Indeed,even after Kosinski’s hoax had been called, the NYT stoutly defended him, alleging that he had been the victim of a Communist plot, no less. As for the Wilkomirski book, no less a man than Israel Gutman, director of Israel’s Yad Vashem, argued with a straight face that “it’s not so important” whether the book was a fake, because, clearly, Wilkomirski was “someone who lives the story very deeply in his soul. The pain is authentic…” This, despite the fact that Wilkomirski turned out to be not even Jewish!

Chapter 3 – 'The Double Shakedown'provides a detailed account of what Finkelstein suggests was nothing short of a massive financial scam. The perpetrators were a group of combative US-based Jewish organisations led by the World Jewish Congress, aided and abetted by the Clinton administration and the US federal judiciary.
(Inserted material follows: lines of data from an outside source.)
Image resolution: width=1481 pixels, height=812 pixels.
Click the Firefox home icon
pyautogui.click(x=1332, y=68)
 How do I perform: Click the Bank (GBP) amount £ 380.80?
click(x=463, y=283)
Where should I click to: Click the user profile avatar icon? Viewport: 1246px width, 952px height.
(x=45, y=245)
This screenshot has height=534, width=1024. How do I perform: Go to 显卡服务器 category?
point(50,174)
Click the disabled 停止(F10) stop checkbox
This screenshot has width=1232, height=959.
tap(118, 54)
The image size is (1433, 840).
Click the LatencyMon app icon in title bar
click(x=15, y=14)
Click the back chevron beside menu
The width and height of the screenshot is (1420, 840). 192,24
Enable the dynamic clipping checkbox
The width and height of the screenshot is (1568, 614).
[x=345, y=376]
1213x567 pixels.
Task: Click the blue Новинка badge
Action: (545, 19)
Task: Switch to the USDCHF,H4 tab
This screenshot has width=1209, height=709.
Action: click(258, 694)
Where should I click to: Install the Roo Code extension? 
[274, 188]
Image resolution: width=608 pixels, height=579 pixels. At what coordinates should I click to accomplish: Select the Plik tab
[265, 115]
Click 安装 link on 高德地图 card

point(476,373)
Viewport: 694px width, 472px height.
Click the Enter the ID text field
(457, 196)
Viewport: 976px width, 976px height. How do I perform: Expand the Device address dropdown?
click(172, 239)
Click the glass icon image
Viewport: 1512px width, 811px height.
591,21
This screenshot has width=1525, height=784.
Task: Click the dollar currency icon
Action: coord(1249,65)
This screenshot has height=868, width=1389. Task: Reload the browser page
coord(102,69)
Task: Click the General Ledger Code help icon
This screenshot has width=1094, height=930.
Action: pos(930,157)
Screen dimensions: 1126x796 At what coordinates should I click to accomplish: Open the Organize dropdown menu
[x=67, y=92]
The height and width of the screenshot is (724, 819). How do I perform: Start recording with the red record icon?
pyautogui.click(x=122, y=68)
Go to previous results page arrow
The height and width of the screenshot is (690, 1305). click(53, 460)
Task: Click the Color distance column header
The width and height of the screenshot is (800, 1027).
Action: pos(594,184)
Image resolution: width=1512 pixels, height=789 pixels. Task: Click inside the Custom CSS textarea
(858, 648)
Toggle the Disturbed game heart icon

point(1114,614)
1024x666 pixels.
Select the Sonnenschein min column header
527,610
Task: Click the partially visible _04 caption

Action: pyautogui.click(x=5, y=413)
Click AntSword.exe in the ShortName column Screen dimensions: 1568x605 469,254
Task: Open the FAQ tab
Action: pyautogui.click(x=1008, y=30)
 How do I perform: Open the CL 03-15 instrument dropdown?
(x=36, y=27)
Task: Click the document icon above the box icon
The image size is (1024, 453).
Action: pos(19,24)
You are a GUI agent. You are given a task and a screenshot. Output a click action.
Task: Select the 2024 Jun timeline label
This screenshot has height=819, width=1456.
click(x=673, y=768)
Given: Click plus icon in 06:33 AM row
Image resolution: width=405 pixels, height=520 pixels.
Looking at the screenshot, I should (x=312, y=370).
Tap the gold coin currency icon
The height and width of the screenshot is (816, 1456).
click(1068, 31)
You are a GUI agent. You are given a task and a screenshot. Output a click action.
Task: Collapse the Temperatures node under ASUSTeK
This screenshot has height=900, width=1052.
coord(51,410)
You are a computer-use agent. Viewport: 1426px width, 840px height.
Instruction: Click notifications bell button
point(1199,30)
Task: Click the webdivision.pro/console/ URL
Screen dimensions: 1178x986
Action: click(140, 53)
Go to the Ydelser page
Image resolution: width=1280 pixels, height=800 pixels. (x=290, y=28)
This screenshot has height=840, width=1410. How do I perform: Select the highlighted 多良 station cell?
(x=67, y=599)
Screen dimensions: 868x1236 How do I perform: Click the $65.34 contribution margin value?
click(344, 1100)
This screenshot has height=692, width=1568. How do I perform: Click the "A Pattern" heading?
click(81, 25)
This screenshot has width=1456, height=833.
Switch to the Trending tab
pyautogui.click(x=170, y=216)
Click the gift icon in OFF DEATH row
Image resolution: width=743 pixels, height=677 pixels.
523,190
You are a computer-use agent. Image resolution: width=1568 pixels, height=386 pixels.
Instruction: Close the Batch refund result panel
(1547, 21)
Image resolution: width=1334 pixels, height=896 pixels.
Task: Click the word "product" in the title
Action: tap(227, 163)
The victims were a host of Swiss banks who were accused – unfairly, in large measure, as proved later – of concealing, and indeed expropriating, deposits made into Swiss banks by European Jews during the Hitler years. The Volcker Commission, headed by a former chair of the US Federal Reserve and comprising representatives of the Jewish groups and the Swiss banks, painstakingly worked for three years, and identified dormant Jewish deposit accounts holding some 36 million Swiss Francs (or $55 million) in 1999. But, much before the commission submitted its report, class-action lawsuits were filed in a US federal court against the banks, alleging serious sharp practices and opacity.

Dutifully, the Clinton administration mounted humongous diplomatic and economic pressure on the Swiss government, obliging the banks to agree to an out-of-court settlement of $1.2 billion. And this was a double swindle because most of the settlement monies never reached the survivors, but were diverted to law firms, consultants, politicians, Holocaust organisations and industry elites. Finkelstein calls it “an outright extortion racket’’ and quotes Raul Hilberg’s assessment that the Holocaust industry conjured up “phenomenal numbers” of survivors and then “blackmailed” the Swiss banks into submission. In much the same manner, German banks were also ripped off, and again “only the tiniest fraction” of the proceeds were paid out to survivors, in what Finkelstein dubs 'Monte Carlo casino’-worthy shenanigans. Curiously, the World Jewish Congress never joined issue with the US government on such reparations, though Finkelsten adduces significant evidence that US banks were big beneficiaries of Jewish wealth during the Nazi holocaust.

How does the ‘Holocaust industry’ minister to the political and class interests of the American Jewish elites? Finkelstein persuasively argues that this is achieved by branding all serious opposition to their neo-conservatism as essentially disrespectful to the Holocaust, and hence anti-Semitic. With the American Jewry having moved decidedly to the right of US politics, this extreme sensitivity (real or pretended) to the Holocaust’s memory at times helps deflect even genuine criticism of US state policy by characterising such criticism as potentially anti-Semitic.